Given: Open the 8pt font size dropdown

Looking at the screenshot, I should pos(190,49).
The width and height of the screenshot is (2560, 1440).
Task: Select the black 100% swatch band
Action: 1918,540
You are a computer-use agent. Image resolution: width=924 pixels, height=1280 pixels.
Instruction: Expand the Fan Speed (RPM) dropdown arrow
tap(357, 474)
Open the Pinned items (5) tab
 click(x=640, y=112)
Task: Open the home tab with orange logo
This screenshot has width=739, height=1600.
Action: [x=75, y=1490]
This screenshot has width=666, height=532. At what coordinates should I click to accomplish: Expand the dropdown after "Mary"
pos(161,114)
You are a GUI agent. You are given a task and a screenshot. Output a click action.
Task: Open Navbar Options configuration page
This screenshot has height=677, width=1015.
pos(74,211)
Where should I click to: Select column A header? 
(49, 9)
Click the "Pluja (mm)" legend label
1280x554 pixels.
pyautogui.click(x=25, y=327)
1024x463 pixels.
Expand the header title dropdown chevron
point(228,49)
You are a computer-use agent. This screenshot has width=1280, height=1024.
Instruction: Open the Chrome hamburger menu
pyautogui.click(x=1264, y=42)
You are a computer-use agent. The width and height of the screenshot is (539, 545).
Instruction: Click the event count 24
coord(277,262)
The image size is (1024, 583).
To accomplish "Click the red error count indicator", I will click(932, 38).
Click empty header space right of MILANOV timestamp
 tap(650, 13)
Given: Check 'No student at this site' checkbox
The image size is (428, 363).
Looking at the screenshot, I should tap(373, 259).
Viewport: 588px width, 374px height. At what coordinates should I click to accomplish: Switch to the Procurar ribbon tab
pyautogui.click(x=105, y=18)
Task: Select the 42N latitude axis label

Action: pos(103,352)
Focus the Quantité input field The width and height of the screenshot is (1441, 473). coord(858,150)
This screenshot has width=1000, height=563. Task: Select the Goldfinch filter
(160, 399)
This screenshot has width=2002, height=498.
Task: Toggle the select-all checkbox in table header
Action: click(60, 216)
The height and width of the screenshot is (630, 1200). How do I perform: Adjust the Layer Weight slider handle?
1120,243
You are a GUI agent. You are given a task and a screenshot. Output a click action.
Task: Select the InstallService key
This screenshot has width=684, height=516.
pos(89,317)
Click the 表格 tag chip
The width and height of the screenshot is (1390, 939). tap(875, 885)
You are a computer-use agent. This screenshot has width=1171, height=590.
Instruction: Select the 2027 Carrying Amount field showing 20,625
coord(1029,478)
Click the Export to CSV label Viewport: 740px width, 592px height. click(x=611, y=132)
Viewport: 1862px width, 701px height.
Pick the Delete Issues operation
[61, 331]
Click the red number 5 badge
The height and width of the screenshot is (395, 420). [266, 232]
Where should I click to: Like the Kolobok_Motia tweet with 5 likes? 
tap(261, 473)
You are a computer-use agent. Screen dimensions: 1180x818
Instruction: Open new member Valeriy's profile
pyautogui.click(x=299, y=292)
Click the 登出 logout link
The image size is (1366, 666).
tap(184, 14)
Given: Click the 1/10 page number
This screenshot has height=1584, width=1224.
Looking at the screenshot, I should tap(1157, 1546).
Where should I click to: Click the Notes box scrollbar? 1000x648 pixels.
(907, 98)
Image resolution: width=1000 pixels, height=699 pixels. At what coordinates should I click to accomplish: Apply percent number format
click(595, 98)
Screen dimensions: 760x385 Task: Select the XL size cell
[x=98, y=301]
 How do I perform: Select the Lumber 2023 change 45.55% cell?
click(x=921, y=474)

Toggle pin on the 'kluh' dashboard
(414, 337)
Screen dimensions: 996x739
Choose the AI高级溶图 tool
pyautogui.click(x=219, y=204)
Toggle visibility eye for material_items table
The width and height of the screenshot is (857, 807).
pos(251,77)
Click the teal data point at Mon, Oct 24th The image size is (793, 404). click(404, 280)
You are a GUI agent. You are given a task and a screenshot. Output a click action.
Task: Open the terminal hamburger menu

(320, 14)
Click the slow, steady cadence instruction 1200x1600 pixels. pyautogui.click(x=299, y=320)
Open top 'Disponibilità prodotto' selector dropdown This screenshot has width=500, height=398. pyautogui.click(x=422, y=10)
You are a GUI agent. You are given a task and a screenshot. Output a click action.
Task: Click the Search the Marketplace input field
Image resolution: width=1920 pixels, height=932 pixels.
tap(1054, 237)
________
Assignment:
Among the lines of the records, copy out each one that contains the word "page".

Response for this exercise:
Task: Open Navbar Options configuration page
Given: Click the 1/10 page number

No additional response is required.